For CDL Geo HA deployment, each site is configured with a remote site for achieving geo redundancy.
In addition to sending the data to local Slots and Indexes, the CDL endpoint also sends the request to remote site cdl-endpoint over GRPC to replicate Slot data on the remote sites.
On receiving the Create,Update, or Delete request on the remote site, the CDL endpoint forwards the request to Slots with the same map-id as selected in the original site.
The Indexing data replication is achieved through the Mirror-maker. The Mirror-maker on the remote site consumes the data from the Kafka of other site and pushes the data to its local Kafka bus for replicating it to the local Index pods.

Note

For Geo HA deployments, the round-trip time (RTT) recommended between two geo sites is 50ms.

Call Flows

This section describes the following call flows:

Finding Record by Primary Key
Finding Record by Unique Key
Creating a Record
Updating a Record
Deleting a Record
Notification to NF on Timer Expiry
Geo Replication - Create (GEO)
Geo Replication - Update (GEO)
Geo Replication - Delete (GEO)

Finding Record by Primary Key

This section describes the call flow of finding a record by primary key.

Finding Record by Unique Key

This section describes the call flow of finding a record by unique key.

Creating a Record

This section describes the call flow of creating a record.

Updating a Record

This section describes the call flow of updating a record.

Deleting a Record

This section describes the call flow of deleting a record.

Notification to NF on Timer Expiry

This section describes the call flow of session notification to NF on timer expiry.

Figure 16. Session Notification to NF - Call Flow

Geo Replication - Create

This section describes the call flow of creating primary and unique keys for Geo Replication.

Figure 17. Geo Replication Call Flow - Creating Geo

Geo Replication - Update

This section describes the call flow of updating primary and unique keys for Geo Replication.

Figure 18. Geo Replication Call Flow - Updating Geo

Geo Replication - Delete

This section describes the call flow of deleting primary and unique keys for Geo Replication.

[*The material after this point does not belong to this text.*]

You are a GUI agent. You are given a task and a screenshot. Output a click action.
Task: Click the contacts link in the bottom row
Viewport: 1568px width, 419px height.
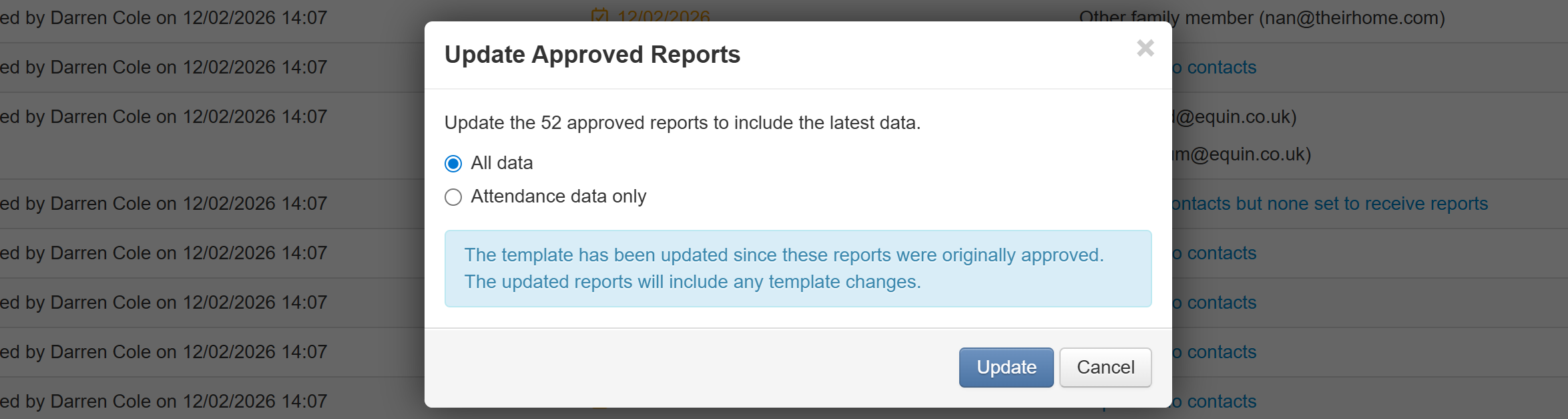[x=1215, y=402]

Figure 19. Geo Replication Call Flow - Deleting Geo

Identifying Stale Index Records

In certain scenarios, the unique keys in index pods of the CDL are stale (presumed to be deleted). The NFs may try to use these unique keys for another record, as the CDL does not show the stale record details to the NFs.

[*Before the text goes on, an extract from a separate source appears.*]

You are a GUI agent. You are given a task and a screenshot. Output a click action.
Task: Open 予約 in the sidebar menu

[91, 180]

The CDL allows the operator to enable a parameter to detect the stale records and perform the necessary action on such stale records.

To detect the stale records and perform actions:

Identify the stale records. When a new record is created, the unique key is overwritten. To identify such records, enable the index-overwrite-detection parameter, and ensure that the unique-keys-prefix matches the prefix pattern.

Perform the necessary action (notify, delete or log) on the identified stale records.

The CDL detects any unique key that is overwritten and performs one of the following actions:

Deletes the stale record or the entire record. The delete action is triggered only if the PurgeOnEval flag is set to false for the stale record.
Notifies the NF about the stale record. The notify action sends the STALE_INDEX_NOTIFICATION to the NF.
Logs the overwritten unique key. For the log action, the stale record is logged with the WARN log level.

Note

If there are two different unique keys pointing to the same primary key; one with notify action and the other with delete action, then the notify action is performed.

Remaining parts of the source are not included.